Darlene Santos, 5th grade Math Teacher, and Grade Level Dean, shared her thoughts on the strengths of the RULER program:

“This whole effort has to do with building a community within your classroom, and it’s largely student-driven. When we’re talking about how we are living up to the charter (that students create), it’s their feedback that drives the conversation. They will be able to tell other students, “hey, I don’t think we’re living the charter we created…” This process allows for a lot of student input, and I will need to remember that as their teacher. To ensure investment, I will let them build it. I am here for support, and I will be teaching them how to regulate their emotions and use the RULER framework, but they will be driving the process.”

My Grandmother’s Hands by Resmaa-Menakeem

In November, every KIPP Chicago staff member received My Grandmother’s Hands: Racialized Trauma and the Pathway to Mending our Hearts and Bodies, a story of the journey through the labyrinths of trauma and its effects on modern life, especially for African Americans. Resmaa’s insight into trauma is profoundly impactful, but even more powerful and useful are his strategies for addressing it.

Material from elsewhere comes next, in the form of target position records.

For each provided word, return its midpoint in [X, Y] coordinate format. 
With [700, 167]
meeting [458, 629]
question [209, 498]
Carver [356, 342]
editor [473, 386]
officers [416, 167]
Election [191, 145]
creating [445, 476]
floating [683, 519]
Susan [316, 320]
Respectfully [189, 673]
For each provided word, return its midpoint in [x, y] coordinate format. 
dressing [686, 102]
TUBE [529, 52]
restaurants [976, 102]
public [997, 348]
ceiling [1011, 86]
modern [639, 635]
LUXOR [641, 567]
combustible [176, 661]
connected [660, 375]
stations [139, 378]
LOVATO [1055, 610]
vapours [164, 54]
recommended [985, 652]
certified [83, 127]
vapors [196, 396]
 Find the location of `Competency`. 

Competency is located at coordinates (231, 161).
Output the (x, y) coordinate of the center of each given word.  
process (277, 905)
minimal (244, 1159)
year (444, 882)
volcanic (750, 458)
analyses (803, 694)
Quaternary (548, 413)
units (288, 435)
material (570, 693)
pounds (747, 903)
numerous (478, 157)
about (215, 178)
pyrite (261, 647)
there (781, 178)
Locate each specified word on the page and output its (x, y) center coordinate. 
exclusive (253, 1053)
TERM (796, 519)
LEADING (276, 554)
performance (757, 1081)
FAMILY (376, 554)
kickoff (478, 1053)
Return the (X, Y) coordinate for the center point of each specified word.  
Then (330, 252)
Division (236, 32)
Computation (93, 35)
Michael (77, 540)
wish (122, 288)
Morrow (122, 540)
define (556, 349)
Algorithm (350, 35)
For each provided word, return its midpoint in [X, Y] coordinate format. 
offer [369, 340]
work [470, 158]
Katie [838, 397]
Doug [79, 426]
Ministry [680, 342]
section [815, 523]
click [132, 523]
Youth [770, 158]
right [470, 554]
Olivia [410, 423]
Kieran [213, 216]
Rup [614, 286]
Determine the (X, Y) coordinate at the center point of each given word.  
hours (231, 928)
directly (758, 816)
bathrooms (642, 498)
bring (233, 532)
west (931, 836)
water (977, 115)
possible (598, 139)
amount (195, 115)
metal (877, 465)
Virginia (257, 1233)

As the KIPP Chicago senior team reads the book together, Jennifer Hodges, Director of the Whole Child Fund, cites chapter 20, Cultural Healing for African Americans, as especially pivotal.

This chapter resonated with me because it underscores the importance of acknowledging African American contributions to global society. Telling a complete story of African American history is critical to psychological strength and self-confidence. Our history did not begin with slavery. I believe teaching from slavery diminishes African American students’ confidence and promotes subordinate self-worth and diminished self-efficacy. I desire to identify or design a curriculum that intersects African history with African American history and present-day experience. Through the Inclusive and Challenging Curriculum priority of Whole Child, my goal is to create an accurate African American curriculum that will nurture confident, proud, and empowered children leaders.

Because of this, it is important that we practice and model self-care, giving ourselves permission to pause and check-in and hold space for our students to do the same. The book says, “Learning to settle your body and practicing wise and compassionate self-care is not about reducing stress; they’re about increasing your body’s ability to manage stress, as well as about creating more room for your nervous system to find coherence and flow.” We look forward to the impact it will have on our entire region, our students, and our families as we read it together. Our entire region will have read the book and gone through three subsequent learning sessions by fall of 2021!

Though it looks different for everyone, we can actively model self-care for students in whatever way feels authentic. Here are some ways you can model self-care:

  • Tell students you are going to take a minute to take some deep breaths and have some hot tea
  • Provide several moments of pause or quiet
  • Ask students to share their coping strategies and model some of your own
  • Give students options for how they engage in class that day, ie, submitting journal reflection vs. actively participating in the discussion
  • Provide time for creative visual representations of their thoughts
  • Demonstrate emotional and mental release through physical activity like stretching, jumping jacks, etc.